■ Work instruction ■
Each line from the one with "Open the Record ribbon tab" through the last line below must be written out exactly. Do not copy pictures.

______________________________

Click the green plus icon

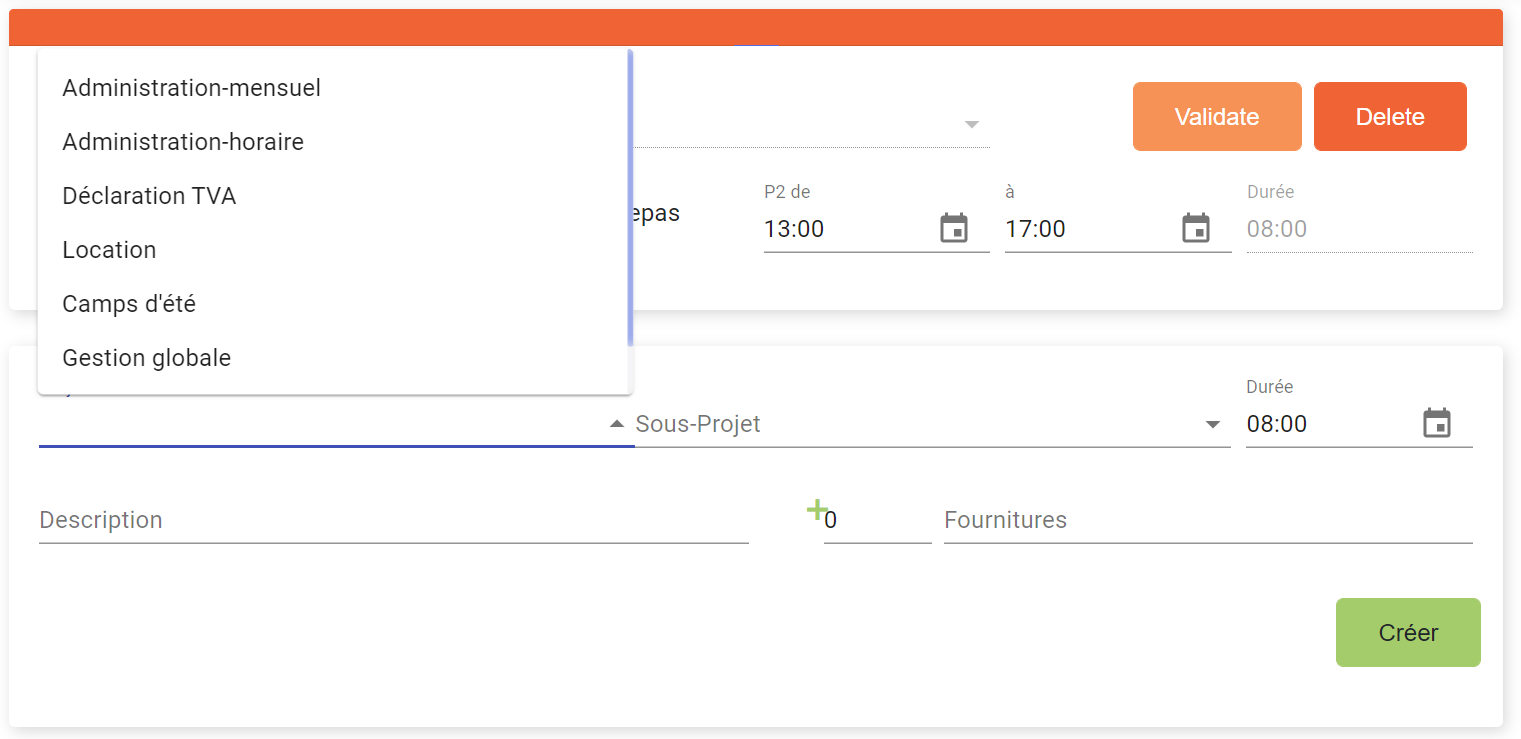pos(816,511)
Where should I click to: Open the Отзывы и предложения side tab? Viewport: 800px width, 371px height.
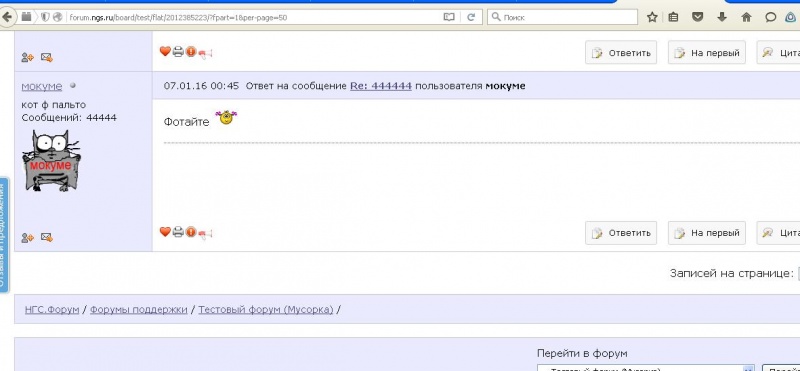pyautogui.click(x=4, y=235)
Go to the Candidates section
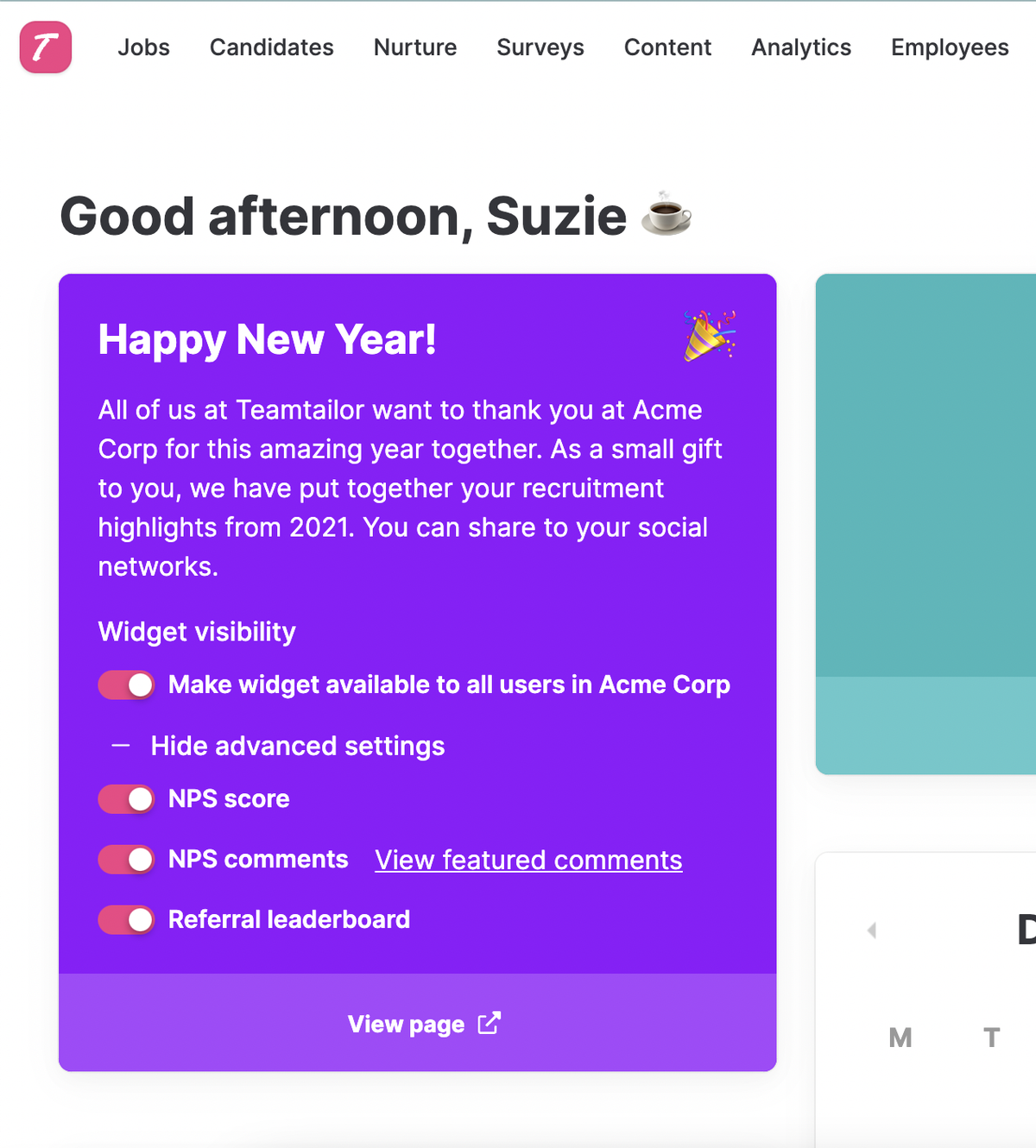 271,47
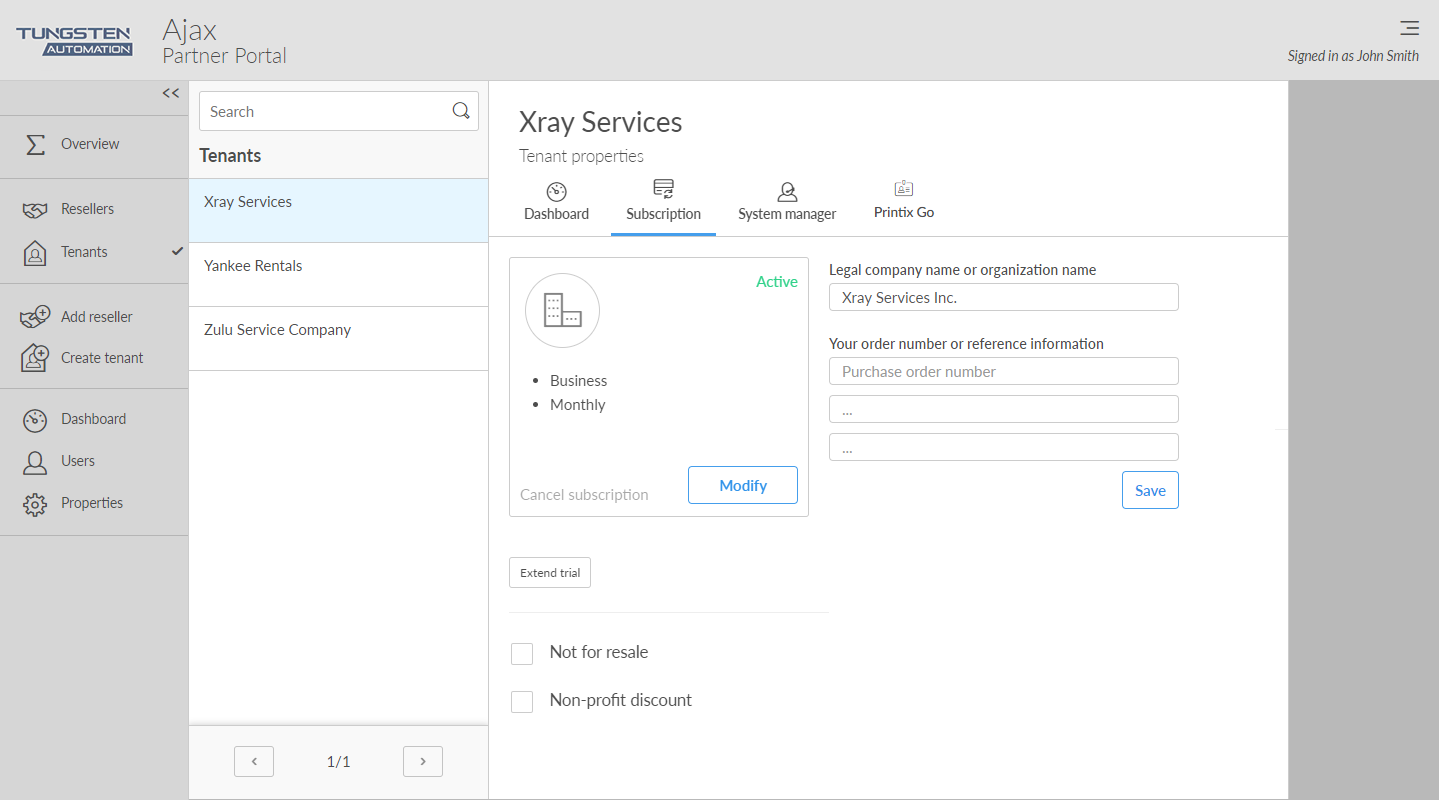Open the Printix Go tab
This screenshot has height=800, width=1439.
tap(904, 201)
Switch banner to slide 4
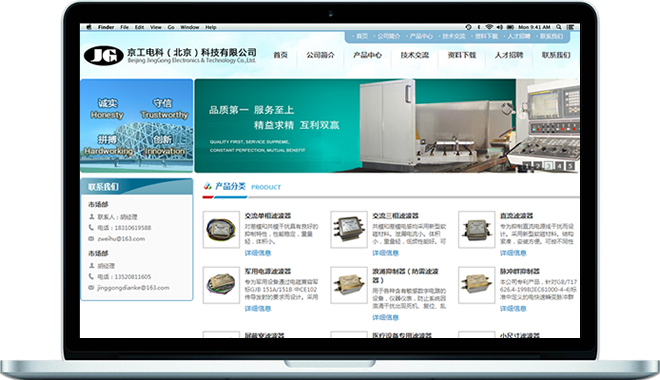660x380 pixels. (559, 166)
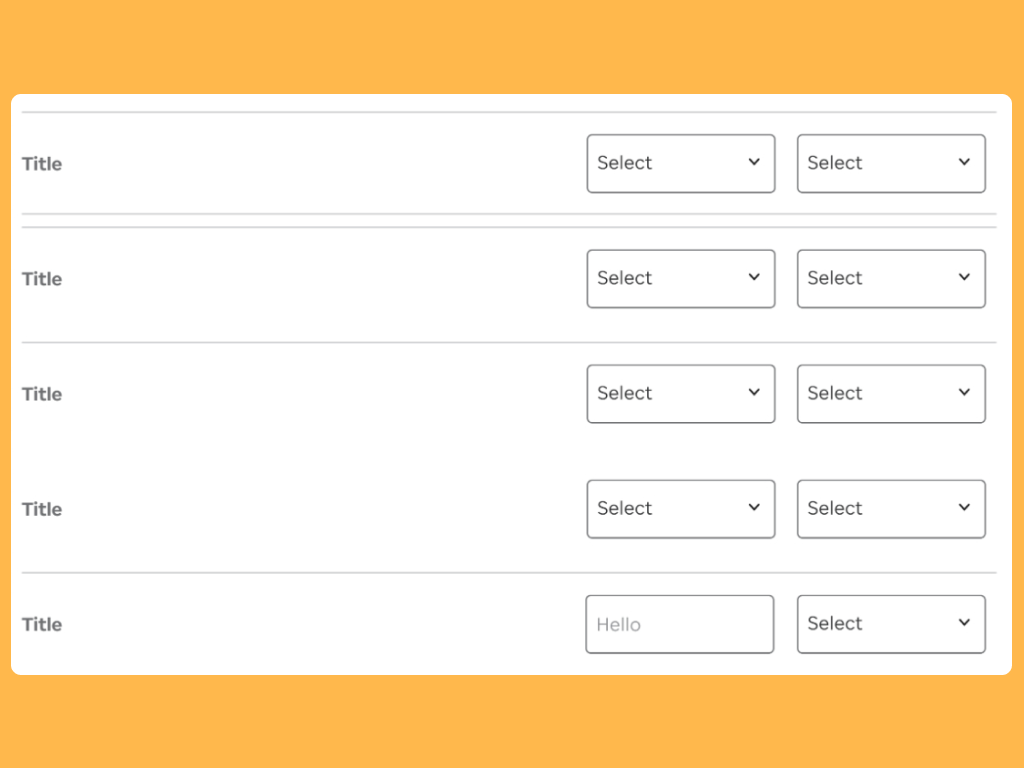Expand the left Select dropdown in the fourth row

(680, 508)
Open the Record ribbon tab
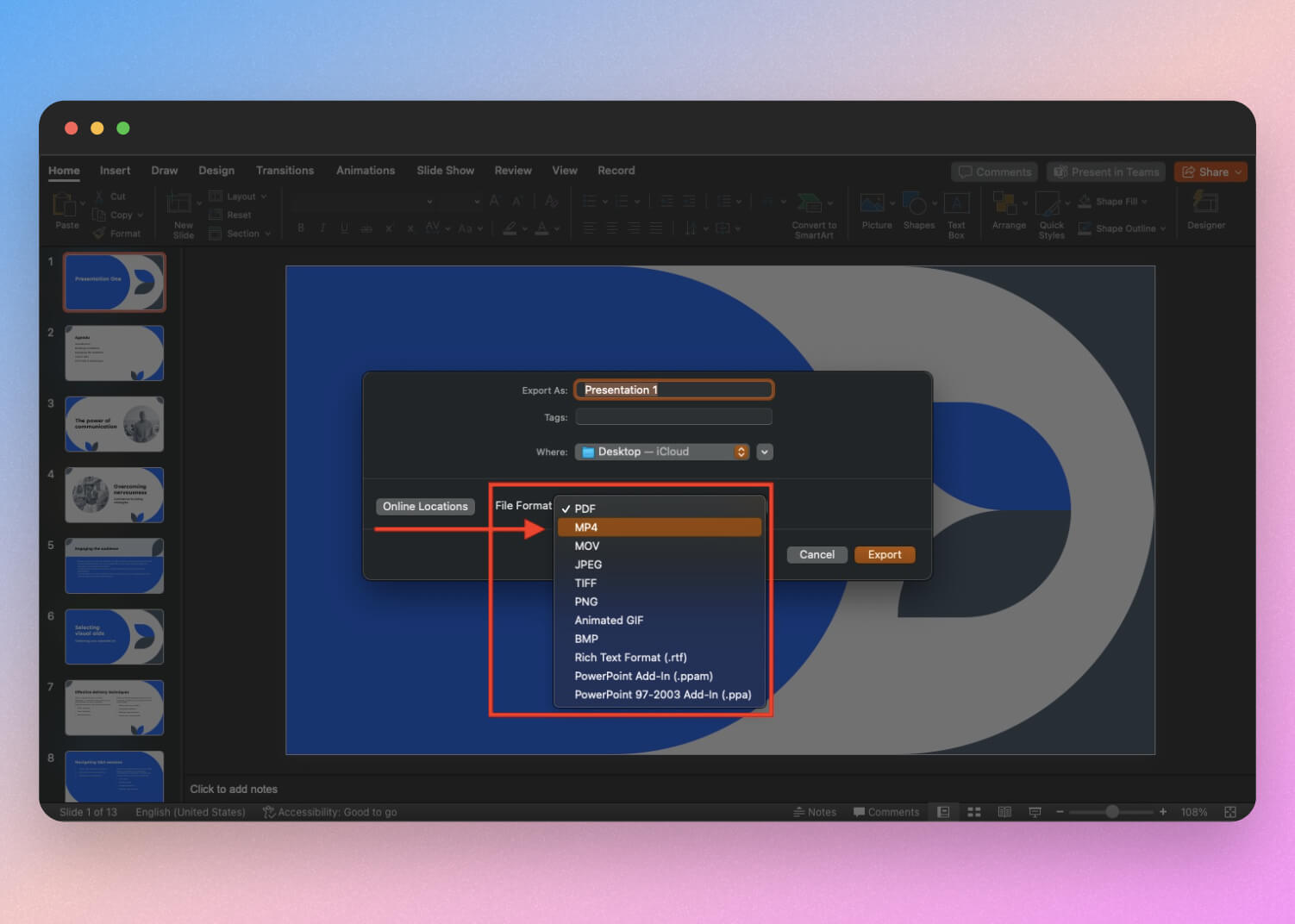The height and width of the screenshot is (924, 1295). (616, 170)
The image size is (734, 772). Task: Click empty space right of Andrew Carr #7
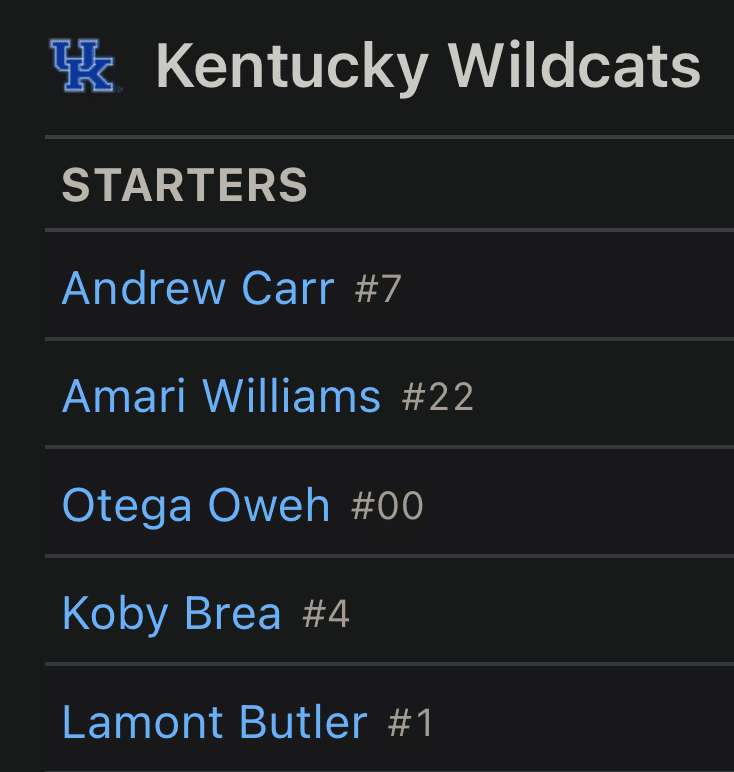570,289
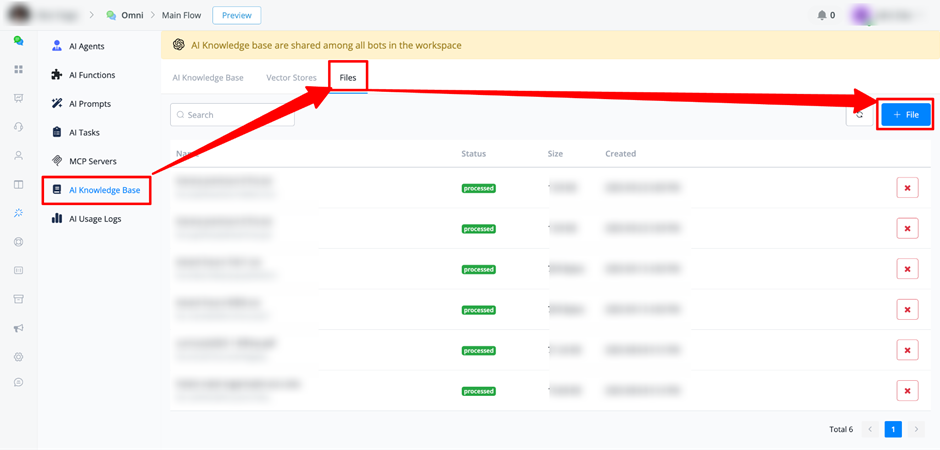Delete the last file in the list

pos(907,391)
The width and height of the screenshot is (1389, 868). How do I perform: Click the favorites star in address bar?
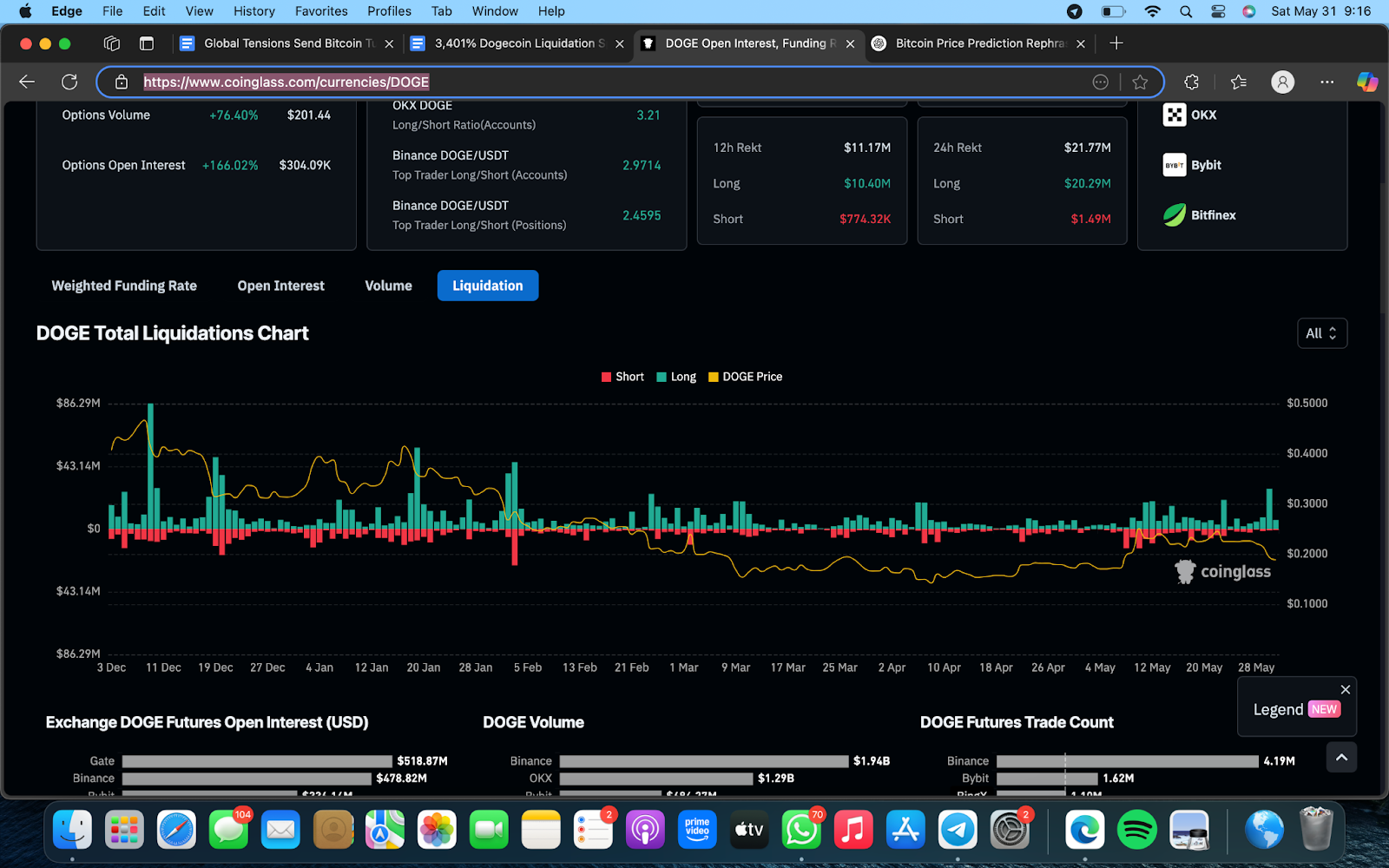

______________________________

■ Answer area ■
Open the Record ribbon tab
The height and width of the screenshot is (924, 1295). (616, 170)
The image size is (734, 772). Task: Click empty space right of Andrew Carr #7
570,289
Delete the last file in the list

pos(907,391)
The width and height of the screenshot is (1389, 868). How do I perform: Click the favorites star in address bar?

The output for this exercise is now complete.